But when they come back, my writing done, I look for how I can be part of our little family again, in the way I feel today, with all that is going on, feeling raw and sensitive and easily disturbed… that is when I tend to keep them away and keep myself cut off. That is the part where I look for a way to include myself in our little community by sharing instead of keeping it all to myself. How I feel, who I am in this moment, interacting and opening up my insular state by attaching it to the shore of my family, until my next solitary space.

(Pretty much pure freefall, this bit, I just got out of my writing session :)

  ayla : Illuminated Skye

Re: Magical November Blues #2

ayla said Nov 8, 8:18 AM:

 

Thank you, Gabriele.  Well, thank goodness I don't have to include them in during my writing time, lol.  I'm bad about pulling into myself as well so I am going to chew on your words and emulate your efforts.  You're a pretty amazing woman, did you know that?

  Sandra : Inspirational Ambassador

Re: Magical November Blues #2

Sandra said Nov 8, 8:43 AM:

 

lovely here, to read. Thanks Gabriele, for holding this space. I also loved the mandala. Feeling very sensitive myself, ill again too.

And this thing about including family, loved ones. I think it's a perennial question for writers. We need the absolute solitary-ness, and yet we also need others. I find it sometimes very hard to step out of my solitude, especially times like now, when I'm so absolutely focussed, and in fact alone for days at a stretch. Just had a visit from a friend, and I could feel myself cool and withdrawn, going through the motions, not 'available'. In truth he visited while I was mid-stream writing, but I expect I might have been the same had I been done.

I think it's an energetic thing. I know my dear David can 'feel' when I'm withdrawn. And I'm not talking about when I'm writing or even thinking when I'm writing. He just wants to be 'let in' energetically. I can't always do it, I can't always soften and let him in, but sometimes I can. Sometimes it just takes a simple movement, something seemingly not 'energetic', but just coming close, almost 'going through the motions' but sometimes doing this helps me soften.

I do find if I've had a 'good' day writing I'm more available, chatty, feeling I can let go for the rest of the day and do 'whatever'. If I'm struggling, it's harder.

I do think often it just takes a bit of 'will power' on my part. To go, ok, I need to step out of my writing world right now, and be with people, and although I might feel clunky and weird at first, after a while I relax and turn into the 'chatty friendly' part of myself.

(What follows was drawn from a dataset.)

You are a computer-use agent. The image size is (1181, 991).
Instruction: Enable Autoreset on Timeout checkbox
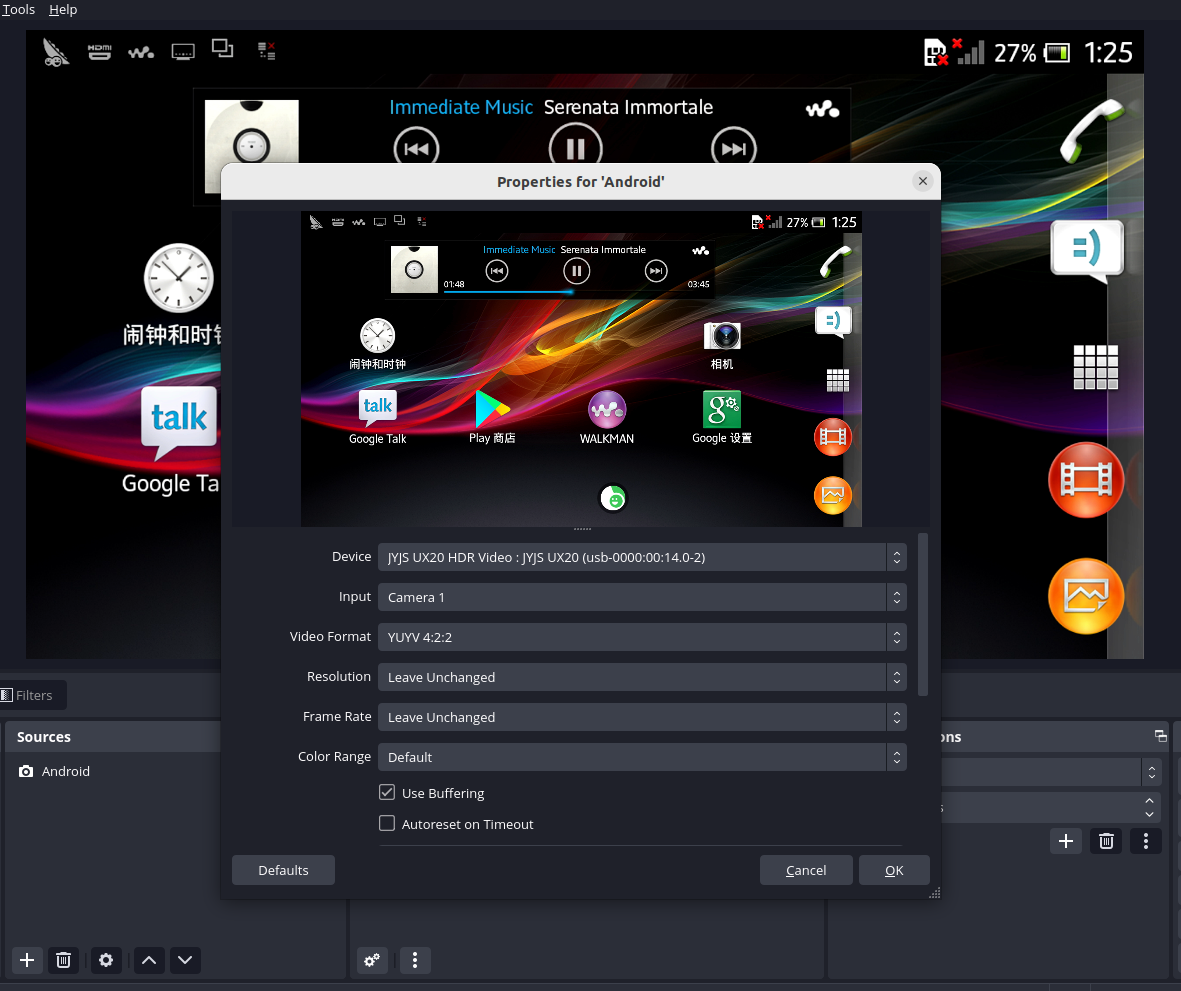387,824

I think it's only natural these shifts are difficult. I remember being in the theatre, how long it would take to adjust to the end of a show. Or just after a performance,  I was in another world, and it took a while to enter into the non-stage world.

Some of the difficulty around this, from others at least, is a bit of the 'oh you're just writing, it's not that important, not that real' thing. Hmm, I suppose we do this to ourselves too. But I know if I had gone off 'to work' and come back tired and a bit distracted, some people might give me a bit of a break, understanding it would take me a bit to adjust, but here I am seemingly at home, just pottering about etc, and some expect me to be 'the same' person all the time, available, chatty, 'with' etc.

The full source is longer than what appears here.